#### Given text ####
Color management in Resolve can be frustrating. In theory it should be a great alternative to using LUTs, but in practice it can produce surprising results with the blacks lifted and the whites going through the roof. Here’s an example of a Log encoded Arri Alexa clip:
You can manually correct this, of course, but it’s complicated and takes time, and time is a luxury for a colorist. When you’re grading several hundred clips a day, you want a decent image “out of the box” so you can get on with the creative work.
These two articles are about getting Resolve’s Color Management to work as efficiently as LUTs. In the second article, I’ll be proposing two methods to do this, each with slightly different results. But for either method to work you need to get Color Management set up correctly, so that’s what this first article is about.
Don’t be put off by the length of the article, by the way. There’s nothing complicated about using Color Management. On the contrary, it’s dead simple, as you’ll see if you skip to the “To sum up” section at the end. But to get the most out of it, there’s a lot to explain!
The basics of color space, LUTs and color management
There’s neither the time nor the space in this article to explain color spaces in any depth, but here’s a very brief summary of what we’re trying to deal with.
Color Management is all about converting from one color space to another. A camera’s color space is the range of colors and contrasts its sensor can capture (see the footnote at the end of this article for a fuller explanation). Consumer cameras have a small color space, high-end cameras have a much larger one. Camera sensors differ from one manufacturer to another and the technology improves all the time, so there are a bewildering number of camera color spaces around.
#### Record list ####
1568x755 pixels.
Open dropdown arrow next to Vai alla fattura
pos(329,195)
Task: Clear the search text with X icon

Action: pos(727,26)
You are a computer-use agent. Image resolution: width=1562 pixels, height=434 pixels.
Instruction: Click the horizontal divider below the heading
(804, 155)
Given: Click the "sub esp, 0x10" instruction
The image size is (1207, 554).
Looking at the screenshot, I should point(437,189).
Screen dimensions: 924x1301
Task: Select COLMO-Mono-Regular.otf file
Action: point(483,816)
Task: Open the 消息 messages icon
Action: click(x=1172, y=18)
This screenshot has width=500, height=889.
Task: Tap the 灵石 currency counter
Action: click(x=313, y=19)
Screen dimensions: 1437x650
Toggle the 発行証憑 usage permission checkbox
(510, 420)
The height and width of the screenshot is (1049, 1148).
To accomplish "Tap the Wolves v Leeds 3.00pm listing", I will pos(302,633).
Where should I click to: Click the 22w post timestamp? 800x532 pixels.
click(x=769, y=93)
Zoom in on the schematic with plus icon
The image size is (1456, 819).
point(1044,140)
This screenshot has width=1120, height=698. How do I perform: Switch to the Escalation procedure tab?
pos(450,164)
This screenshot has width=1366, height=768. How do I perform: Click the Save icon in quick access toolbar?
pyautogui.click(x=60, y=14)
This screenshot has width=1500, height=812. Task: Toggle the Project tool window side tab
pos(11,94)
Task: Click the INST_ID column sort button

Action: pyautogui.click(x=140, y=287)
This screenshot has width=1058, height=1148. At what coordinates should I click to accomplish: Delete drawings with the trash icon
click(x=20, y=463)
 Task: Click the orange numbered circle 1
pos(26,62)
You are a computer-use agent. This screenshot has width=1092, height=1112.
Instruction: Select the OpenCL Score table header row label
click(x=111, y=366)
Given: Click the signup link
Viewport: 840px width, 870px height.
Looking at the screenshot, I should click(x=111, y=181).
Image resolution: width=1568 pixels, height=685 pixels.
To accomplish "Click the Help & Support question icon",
####
▶ Written problem:
Answer from the color management text:
1. What surprising results does it say Resolve's color management can produce?
2. How many methods will the second article propose?
3. How does the color space of consumer cameras compare with that of high-end cameras?

▶ Solution below:
1. The blacks are lifted and the whites go through the roof.
2. Two methods, each with slightly different results.
3. Consumer cameras have a small color space, and high-end cameras have a much larger one.